After the capture of Oaxaca in 1812, he gave a solemn mass in the Oaxaca Cathedral to celebrate the occasion. Two months later, Morelos commissioned him to found and direct the Correo Americano del Sur newspaper, in this publication he collaborated with Carlos María de Bustamante. In September 1813, he was a deputy of the Chilpancingo Congress representing the Tecpan province. He collaborated in the drafting of the Constitutional Decree for the Liberty of Mexican America, he was a signatory to it, as well as the Solemn Act of the Declaration of Independence of North America.

In 1815, Morelos appointed him plenipotentiary to negotiate with the United States government in Washington D.C. the supply of arms and ammunition. For this trip, Morelos entrusted him with the custody of his son Juan Almonte, however they only managed to reach New Orleans. After the death of Morelos, Herrera returned to Puebla, where he accepted the pardon offered by the viceroy Juan Ruiz de Apodaca.
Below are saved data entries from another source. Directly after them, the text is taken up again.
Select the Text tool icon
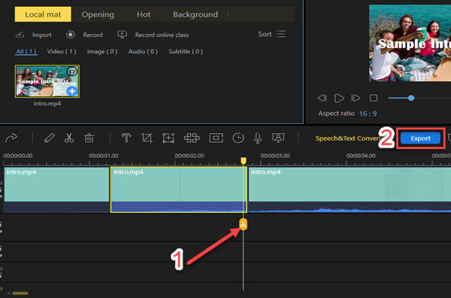Viewport: 451px width, 298px height. 126,138
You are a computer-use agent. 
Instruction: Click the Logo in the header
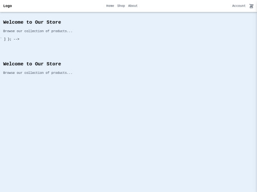pyautogui.click(x=8, y=6)
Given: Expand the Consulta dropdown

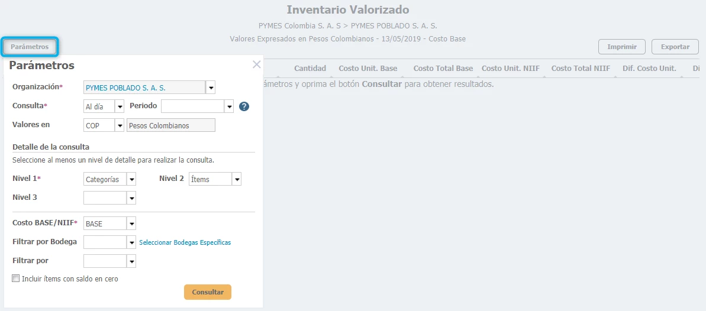Looking at the screenshot, I should pyautogui.click(x=120, y=106).
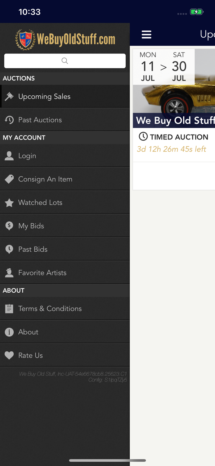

At the instructions of Bishop Antonio Joaquín Pérez, he taught a Chair in Philosophy at his alma mater. In 1821, after the independence of Mexico had been consummated, Agustín de Iturbide appointed him Minister of Foreign and Internal Relations of the First Mexican Empire. During Vicente Guerrero's government, he was appointed Minister of Justice and Ecclesiastical Business.

He was the President of the Chamber of Deputies in 1828 and 1829.